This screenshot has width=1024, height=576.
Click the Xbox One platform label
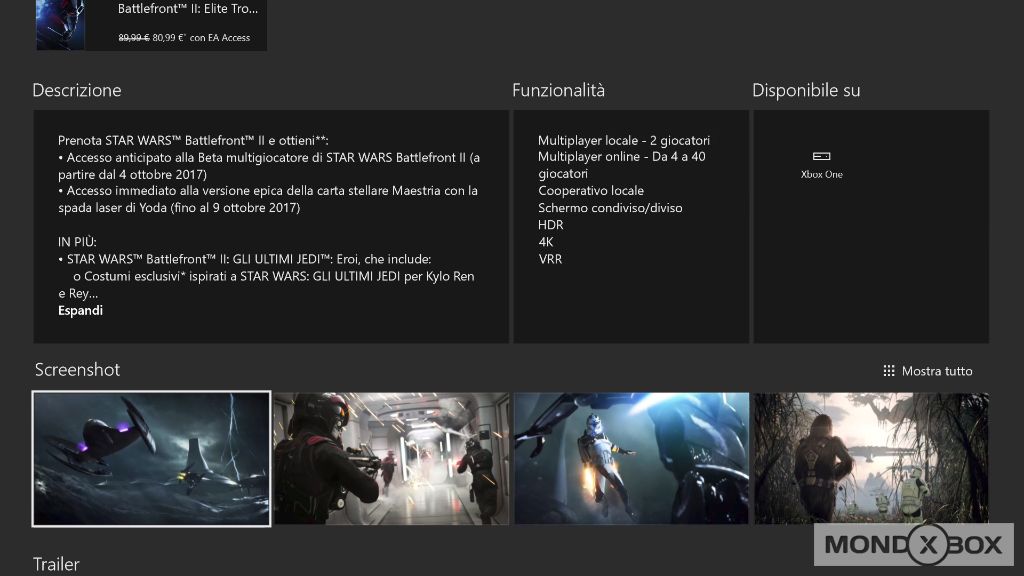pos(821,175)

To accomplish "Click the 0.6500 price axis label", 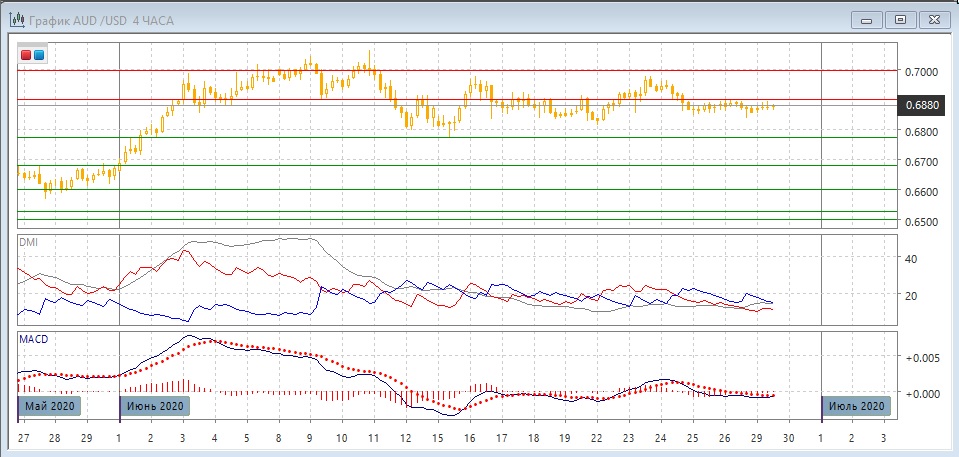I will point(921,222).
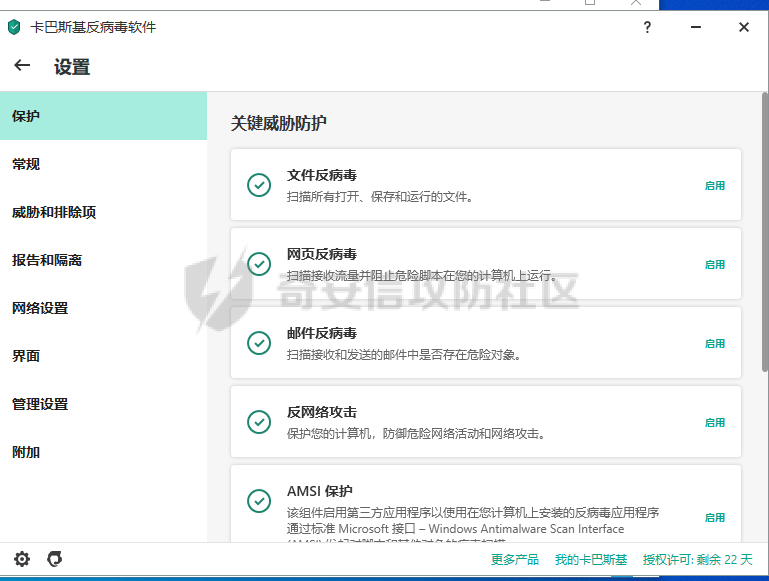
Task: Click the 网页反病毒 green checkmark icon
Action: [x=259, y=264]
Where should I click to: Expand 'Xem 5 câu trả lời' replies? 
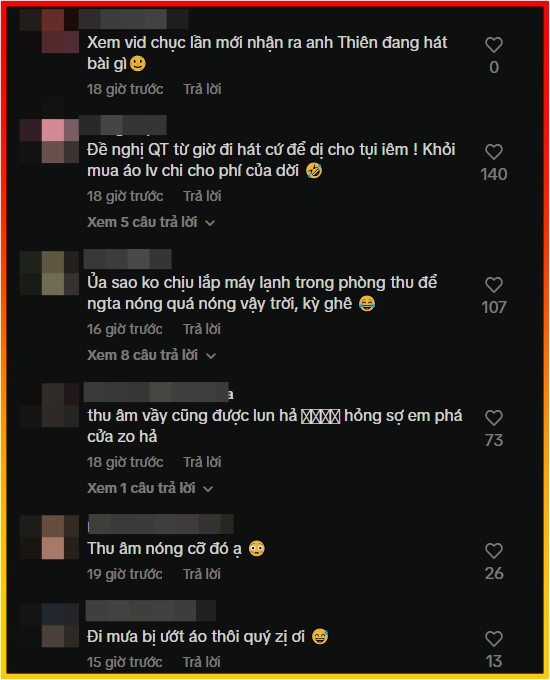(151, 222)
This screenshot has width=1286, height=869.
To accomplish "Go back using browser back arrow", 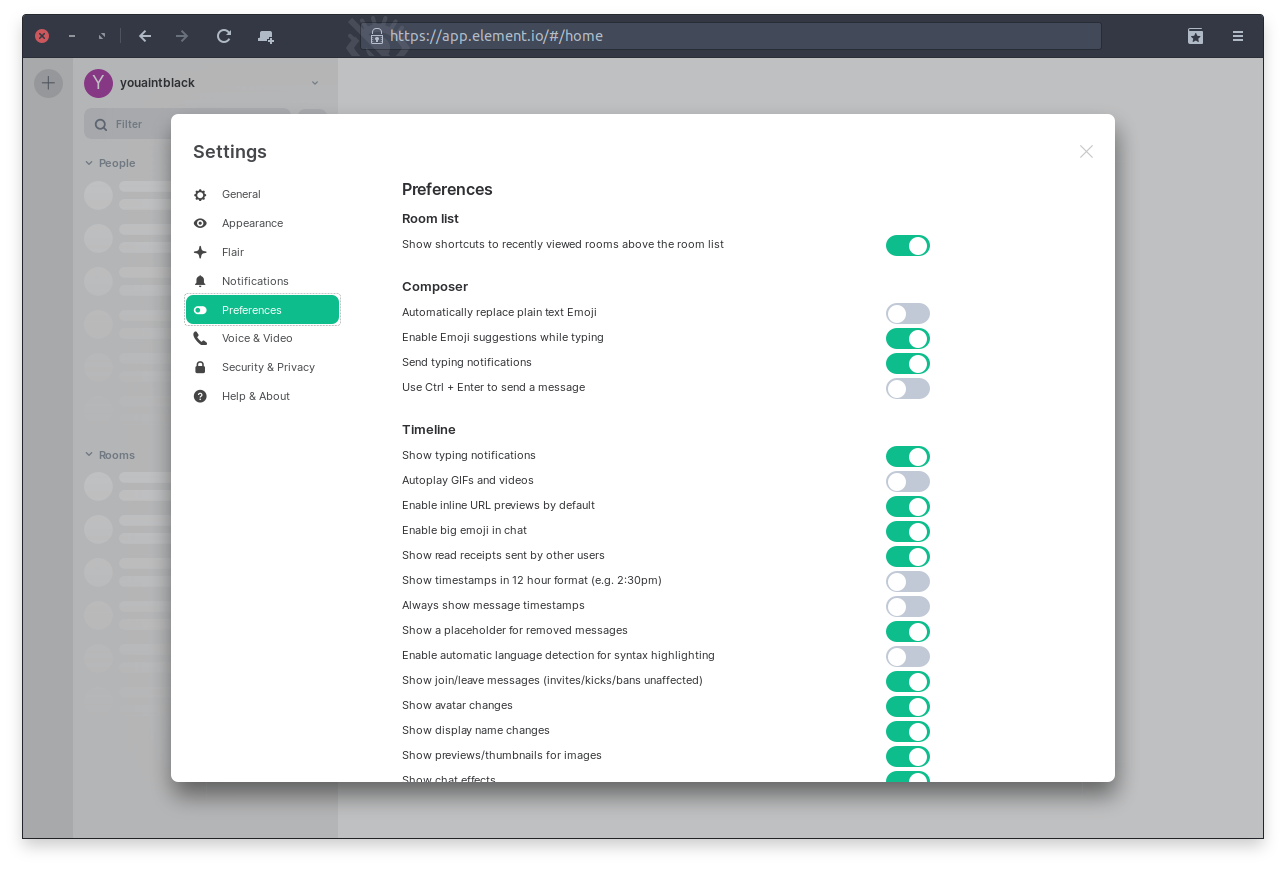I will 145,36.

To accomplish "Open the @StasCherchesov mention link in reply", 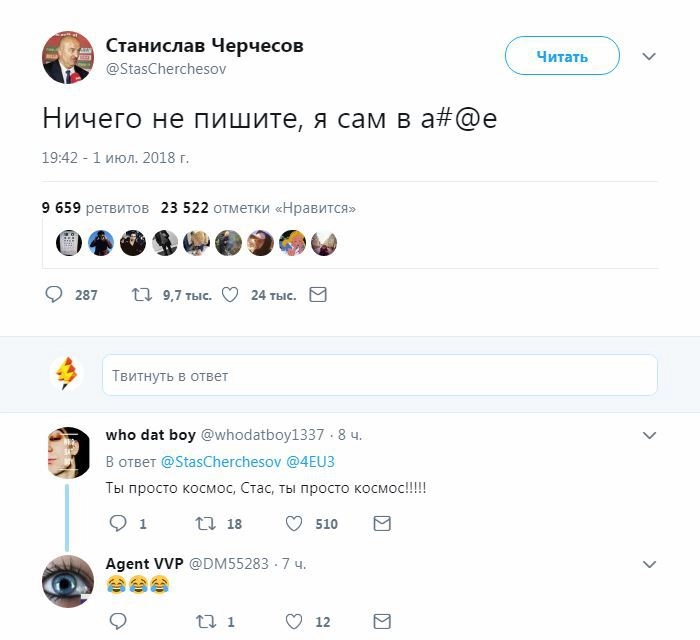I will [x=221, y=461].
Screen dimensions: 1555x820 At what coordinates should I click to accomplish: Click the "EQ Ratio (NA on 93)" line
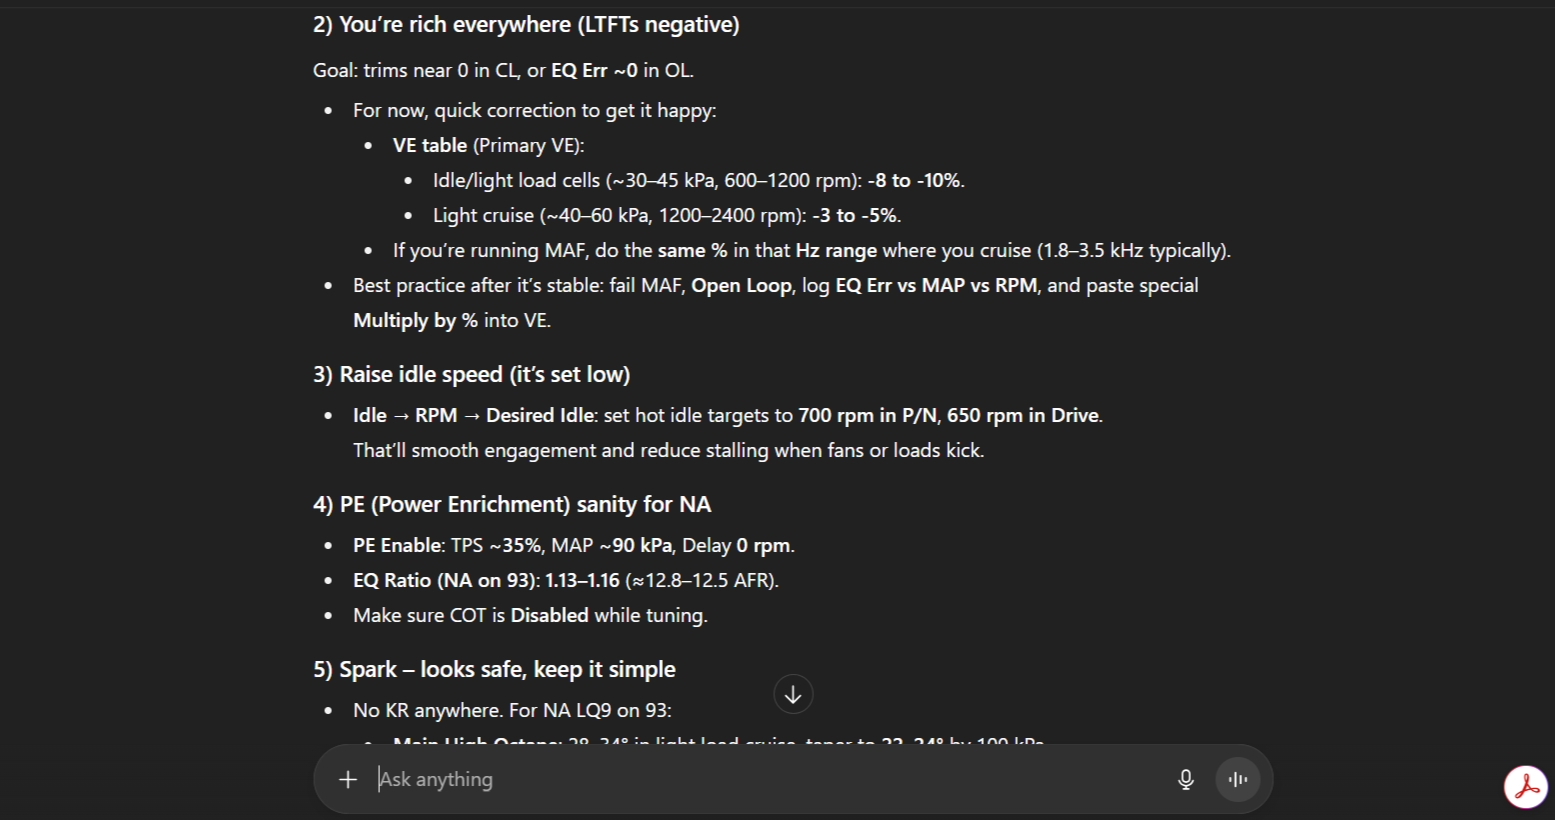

---+---

From the entries, report each line that includes the word "height".

■ ANSWER SPACE
This screenshot has width=1024, height=576.
This screenshot has width=1286, height=869.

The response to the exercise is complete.